Gonzales sued the town, claiming the police violated the 14th amendment's due process guarantees by their refusal to make any serious attempt at enforcement. The 10th Circuit Court agreed with her. The town appealed to the Supreme Court, and on June 27 the Supremes overturned the Appeals Court and told her tough luck:
Justice Antonin Scalia, writing for a 7 to 2 majority, said that in order for her to prevail and possibly collect damages, Gonzales would have had to show that she had been denied a benefit guaranteed by state law, such as a welfare or employment benefit. Enforcement of the order, he said, would have to be a "protected entitlement."Do you follow that? The Court ruled that because Colorado law does not specifically state that police have an obligation to at least make the attempt to enforce a court order, they have the "discretion" to ignore it completely and tell a woman who legitimately feared for the lives of her children to buzz off.
But "Colorado law has not created a personal entitlement to enforcement of restraining orders," he said. Indeed, "it does not appear that state law truly made such enforcement mandatory" but rather gave police a considerable level of discretion in such matters.
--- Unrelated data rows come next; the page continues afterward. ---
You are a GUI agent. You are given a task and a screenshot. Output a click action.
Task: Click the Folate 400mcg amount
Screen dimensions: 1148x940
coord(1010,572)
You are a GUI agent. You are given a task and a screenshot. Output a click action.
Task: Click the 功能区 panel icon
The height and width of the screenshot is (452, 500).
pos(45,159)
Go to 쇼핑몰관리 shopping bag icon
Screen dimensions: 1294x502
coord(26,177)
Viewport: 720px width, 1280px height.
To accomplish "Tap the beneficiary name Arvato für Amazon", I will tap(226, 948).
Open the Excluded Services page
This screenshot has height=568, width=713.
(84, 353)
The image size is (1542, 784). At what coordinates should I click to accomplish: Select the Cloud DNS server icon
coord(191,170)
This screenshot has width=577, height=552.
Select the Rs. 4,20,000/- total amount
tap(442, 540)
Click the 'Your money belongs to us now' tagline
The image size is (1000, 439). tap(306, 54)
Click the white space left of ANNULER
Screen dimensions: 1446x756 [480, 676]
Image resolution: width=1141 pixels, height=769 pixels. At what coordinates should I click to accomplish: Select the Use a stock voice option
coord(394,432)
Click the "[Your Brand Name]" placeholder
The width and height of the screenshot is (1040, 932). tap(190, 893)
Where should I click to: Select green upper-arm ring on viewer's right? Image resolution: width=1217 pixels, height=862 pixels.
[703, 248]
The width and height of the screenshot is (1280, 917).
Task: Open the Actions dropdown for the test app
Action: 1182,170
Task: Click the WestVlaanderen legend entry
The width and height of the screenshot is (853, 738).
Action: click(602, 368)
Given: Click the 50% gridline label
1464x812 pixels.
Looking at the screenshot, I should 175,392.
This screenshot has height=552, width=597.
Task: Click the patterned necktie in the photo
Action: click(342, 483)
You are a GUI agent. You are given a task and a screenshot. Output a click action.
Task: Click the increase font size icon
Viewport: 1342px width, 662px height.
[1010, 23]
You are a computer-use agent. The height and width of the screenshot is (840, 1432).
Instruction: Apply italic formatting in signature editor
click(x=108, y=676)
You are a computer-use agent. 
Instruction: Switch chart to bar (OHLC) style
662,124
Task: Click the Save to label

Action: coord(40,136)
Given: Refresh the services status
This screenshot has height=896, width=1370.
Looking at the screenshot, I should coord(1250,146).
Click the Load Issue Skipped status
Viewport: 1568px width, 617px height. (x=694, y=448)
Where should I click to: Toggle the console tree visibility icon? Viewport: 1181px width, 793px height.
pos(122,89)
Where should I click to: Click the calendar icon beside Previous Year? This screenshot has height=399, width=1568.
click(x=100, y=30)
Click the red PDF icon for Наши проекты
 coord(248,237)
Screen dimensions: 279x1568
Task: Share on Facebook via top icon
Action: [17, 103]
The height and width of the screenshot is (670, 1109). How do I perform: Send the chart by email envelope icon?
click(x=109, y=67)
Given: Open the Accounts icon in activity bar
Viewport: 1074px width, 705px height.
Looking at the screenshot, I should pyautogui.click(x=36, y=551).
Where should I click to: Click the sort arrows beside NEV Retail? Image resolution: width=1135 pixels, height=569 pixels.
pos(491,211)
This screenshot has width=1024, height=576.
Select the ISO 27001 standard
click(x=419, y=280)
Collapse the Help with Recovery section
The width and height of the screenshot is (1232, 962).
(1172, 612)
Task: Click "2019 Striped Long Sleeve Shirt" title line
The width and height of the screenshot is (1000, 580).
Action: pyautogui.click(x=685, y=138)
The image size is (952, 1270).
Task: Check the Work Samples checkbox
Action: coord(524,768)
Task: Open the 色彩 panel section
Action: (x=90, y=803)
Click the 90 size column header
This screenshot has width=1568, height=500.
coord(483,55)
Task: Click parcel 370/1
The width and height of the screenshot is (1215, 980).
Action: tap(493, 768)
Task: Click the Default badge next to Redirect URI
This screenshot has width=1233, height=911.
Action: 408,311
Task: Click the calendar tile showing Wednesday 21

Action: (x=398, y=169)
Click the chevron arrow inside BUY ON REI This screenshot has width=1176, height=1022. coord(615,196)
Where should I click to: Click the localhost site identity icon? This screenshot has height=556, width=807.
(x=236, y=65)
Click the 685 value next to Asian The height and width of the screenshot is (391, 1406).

Stevens and Ginsburg dissented, but even their dissent was on the technical question of whether deciding if there was or was not a state law mandate for enforcement of the court order should have been left to a
"more qualified" court, the district court or the appeals court, which are closer to the state involved and traditionally consider the meaning of state laws within their jurisdictions.I truly wonder: If instead of a restraining order on behalf of a woman who was threatened by her estranged husband, it had been a restraining order on behalf of a corporation which felt "threatened" by demonstrators, would the decision have been the same?